• [To do]:
Using the listing below, set down exactly the lines starting at the line that contains "Image resolution: width=1200" and ending at the line that contains "Image resolution: width=605", both included, and no others.

_ _ _ _ _ _ _

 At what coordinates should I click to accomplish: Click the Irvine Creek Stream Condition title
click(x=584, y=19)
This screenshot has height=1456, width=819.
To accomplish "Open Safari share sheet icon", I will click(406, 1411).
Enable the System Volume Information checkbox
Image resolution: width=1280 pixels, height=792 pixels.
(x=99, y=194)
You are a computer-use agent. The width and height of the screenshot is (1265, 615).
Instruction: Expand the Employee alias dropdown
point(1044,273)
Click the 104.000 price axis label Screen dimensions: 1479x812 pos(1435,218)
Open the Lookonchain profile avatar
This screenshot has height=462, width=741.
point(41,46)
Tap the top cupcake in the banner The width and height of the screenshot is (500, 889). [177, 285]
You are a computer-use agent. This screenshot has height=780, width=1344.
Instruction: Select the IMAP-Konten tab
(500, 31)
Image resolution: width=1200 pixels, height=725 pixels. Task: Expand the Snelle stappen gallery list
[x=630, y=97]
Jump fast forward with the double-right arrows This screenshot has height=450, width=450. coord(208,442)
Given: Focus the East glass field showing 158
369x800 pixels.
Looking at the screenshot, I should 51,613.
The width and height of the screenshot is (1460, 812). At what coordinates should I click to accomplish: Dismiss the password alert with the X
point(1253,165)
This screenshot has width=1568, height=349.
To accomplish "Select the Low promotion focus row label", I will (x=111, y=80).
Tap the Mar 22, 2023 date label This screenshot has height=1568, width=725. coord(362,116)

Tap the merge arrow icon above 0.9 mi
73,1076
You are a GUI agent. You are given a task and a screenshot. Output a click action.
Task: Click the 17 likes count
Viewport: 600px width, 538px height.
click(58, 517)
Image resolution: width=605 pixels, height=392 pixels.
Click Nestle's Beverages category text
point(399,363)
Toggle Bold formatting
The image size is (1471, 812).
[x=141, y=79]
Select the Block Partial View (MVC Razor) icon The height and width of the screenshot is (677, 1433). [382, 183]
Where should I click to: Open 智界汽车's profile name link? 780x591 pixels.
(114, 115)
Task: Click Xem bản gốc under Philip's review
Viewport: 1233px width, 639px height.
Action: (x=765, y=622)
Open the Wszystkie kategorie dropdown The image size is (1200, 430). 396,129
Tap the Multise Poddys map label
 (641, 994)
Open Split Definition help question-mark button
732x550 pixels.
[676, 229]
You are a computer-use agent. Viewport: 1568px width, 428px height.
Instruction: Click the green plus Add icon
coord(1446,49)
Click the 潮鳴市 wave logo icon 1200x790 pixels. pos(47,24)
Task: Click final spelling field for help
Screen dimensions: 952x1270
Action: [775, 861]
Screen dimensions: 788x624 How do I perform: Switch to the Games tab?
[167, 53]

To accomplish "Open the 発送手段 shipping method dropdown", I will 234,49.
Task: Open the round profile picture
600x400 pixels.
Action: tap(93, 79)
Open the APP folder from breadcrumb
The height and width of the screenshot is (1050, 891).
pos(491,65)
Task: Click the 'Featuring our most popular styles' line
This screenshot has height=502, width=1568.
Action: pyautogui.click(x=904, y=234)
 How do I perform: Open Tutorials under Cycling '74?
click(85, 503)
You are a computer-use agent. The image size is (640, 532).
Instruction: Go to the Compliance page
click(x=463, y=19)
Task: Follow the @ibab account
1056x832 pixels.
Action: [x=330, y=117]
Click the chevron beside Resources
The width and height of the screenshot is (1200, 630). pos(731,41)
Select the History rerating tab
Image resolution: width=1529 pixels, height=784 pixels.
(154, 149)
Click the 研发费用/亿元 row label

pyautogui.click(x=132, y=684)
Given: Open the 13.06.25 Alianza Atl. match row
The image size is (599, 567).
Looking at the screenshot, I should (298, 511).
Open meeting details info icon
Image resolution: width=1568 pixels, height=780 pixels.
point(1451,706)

_ _ _ _ _ _ _

• [Exercise result]:
Image resolution: width=1200 pixels, height=725 pixels. Task: Expand the Snelle stappen gallery list
[x=630, y=97]
Jump fast forward with the double-right arrows This screenshot has height=450, width=450. coord(208,442)
Given: Focus the East glass field showing 158
369x800 pixels.
Looking at the screenshot, I should 51,613.
The width and height of the screenshot is (1460, 812). At what coordinates should I click to accomplish: Dismiss the password alert with the X
point(1253,165)
This screenshot has width=1568, height=349.
To accomplish "Select the Low promotion focus row label", I will (x=111, y=80).
Tap the Mar 22, 2023 date label This screenshot has height=1568, width=725. coord(362,116)

Tap the merge arrow icon above 0.9 mi
73,1076
You are a GUI agent. You are given a task and a screenshot. Output a click action.
Task: Click the 17 likes count
Viewport: 600px width, 538px height.
click(58, 517)
Image resolution: width=605 pixels, height=392 pixels.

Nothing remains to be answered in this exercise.